I hope many of you were able to watch and enjoy the summer olympics these last two weeks. It was a great olympics for many of our athletes. While I anchored myself to my couch to watch some of the world's greatest athletes compete I realized that many of you might have seen some of the athletes wearing colorful tape on various body parts and did not know what that was.
I decided that it would be better to let my associate, Stephanie Sepe, explain this - she is a Certified Kinesio Tape Professional. This is her explanation.
That tape you have seen throughout the Olympics is called Kinesiology Tape, or Kinesio Tape (pronounced KIN -EEE - ZIO), which is applied to the body to help an injury (Yes folks, it’s not just for show!). Kinesio tape is flexible and stretchy, unlike other athletic tapes that are restrictive and tight. While restrictive tapes have their place, and are very beneficial to help immobilize and support a joint, Kinesio tape does not restrict motion. This allows the athlete to have full motion while also getting the specific benefit the kinesio tape gives them.
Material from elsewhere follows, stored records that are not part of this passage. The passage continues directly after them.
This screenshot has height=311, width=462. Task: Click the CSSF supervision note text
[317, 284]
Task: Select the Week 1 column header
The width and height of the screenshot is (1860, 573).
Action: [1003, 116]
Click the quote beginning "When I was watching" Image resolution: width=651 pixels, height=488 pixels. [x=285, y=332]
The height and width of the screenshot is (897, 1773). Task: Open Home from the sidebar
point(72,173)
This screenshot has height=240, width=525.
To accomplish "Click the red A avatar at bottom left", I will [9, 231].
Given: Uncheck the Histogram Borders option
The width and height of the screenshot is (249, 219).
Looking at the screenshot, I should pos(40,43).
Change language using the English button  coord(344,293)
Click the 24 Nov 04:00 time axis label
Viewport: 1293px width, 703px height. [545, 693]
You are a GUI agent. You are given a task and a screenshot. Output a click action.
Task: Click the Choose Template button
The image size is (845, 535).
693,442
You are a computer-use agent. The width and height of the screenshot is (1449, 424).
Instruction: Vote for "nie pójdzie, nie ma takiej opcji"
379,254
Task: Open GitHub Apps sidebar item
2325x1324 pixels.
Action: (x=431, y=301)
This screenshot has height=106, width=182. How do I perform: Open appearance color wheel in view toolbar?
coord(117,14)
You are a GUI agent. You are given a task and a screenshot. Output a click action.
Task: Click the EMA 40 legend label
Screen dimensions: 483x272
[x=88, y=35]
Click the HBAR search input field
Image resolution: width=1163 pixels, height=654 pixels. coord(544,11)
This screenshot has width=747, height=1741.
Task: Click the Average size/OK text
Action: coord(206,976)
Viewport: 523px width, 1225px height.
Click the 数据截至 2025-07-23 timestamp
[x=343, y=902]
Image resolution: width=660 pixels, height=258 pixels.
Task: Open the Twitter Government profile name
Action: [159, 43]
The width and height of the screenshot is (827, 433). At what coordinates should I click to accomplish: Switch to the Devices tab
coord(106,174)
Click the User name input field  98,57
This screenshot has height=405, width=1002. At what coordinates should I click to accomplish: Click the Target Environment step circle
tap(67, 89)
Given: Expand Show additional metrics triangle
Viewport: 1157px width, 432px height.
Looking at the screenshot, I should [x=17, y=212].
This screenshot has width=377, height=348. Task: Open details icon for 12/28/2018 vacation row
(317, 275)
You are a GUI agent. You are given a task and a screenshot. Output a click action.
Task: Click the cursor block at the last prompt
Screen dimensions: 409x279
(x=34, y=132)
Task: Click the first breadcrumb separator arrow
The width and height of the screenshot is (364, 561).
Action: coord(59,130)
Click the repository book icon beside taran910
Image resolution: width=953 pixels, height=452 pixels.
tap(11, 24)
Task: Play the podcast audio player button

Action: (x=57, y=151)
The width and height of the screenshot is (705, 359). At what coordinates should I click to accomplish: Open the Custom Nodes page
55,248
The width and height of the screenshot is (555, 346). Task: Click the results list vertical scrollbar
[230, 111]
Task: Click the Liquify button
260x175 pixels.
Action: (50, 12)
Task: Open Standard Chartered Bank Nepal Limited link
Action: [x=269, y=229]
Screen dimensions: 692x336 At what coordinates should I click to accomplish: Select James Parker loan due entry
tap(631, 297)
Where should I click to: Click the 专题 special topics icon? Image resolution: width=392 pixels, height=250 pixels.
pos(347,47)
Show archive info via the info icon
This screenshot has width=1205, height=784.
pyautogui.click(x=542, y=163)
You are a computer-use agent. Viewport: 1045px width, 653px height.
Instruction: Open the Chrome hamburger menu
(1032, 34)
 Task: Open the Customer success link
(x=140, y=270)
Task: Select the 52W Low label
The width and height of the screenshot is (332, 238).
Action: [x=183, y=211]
Kinesio tape can be applied in different ways, each with a unique effect on the body. It can be used to facilitate a muscle's function - meaning it will allow the muscle to perform better or assist the muscle during it's contraction. This is beneficial for muscles that may be injured but need to perform better during competition.
It can also be applied to inhibit a muscle, or allow the muscle to relax more. This can be helpful if the muscle is strained or painful. Many times injured muscles can go into spasm and this is effective at reducing the spasm.
Kinesio tape can also be used to help decrease swelling in the muscle if the area is inflamed. This works by applying a slight tension onto the skin which allows the lymphatic system to work better in transporting fluid away from the injury.
The difference between these three effects is based on how the tape is applied (with varying tensions) as well as where it is applied (to specific anatomic locations).
Kerri Walsh (one of the beach Volleyball Gold medalists) is a great example for Kinesio tape use. Kerri was wearing Kinesio tape on her shoulder. In this case, it appears (based on the way she was taped) she was facilitating a rotator cuff muscle to help support her shoulder, as well as relieving pain at the point the rotator cuff attaches to the shoulder. (She had rotator cuff surgery prior to the Beijing Olympics in 2008).
Kinesio tape will not fix or eliminate an injury, but will help the body to accelerate the healing process, while allowing you to continue to participate in your sport or activity without pain. Many non-athletes also benefit from Kinesio tape as well. I use it to help people with neck, shoulder, low back, knee, and ankle pain all the time.
Kinesio tape should only be applied by a certified Kinesio taping professional, such as a physical therapist or athletic trainer. If Kinesio tape is applied incorrectly it can actually have the opposite effect of what you are looking to do.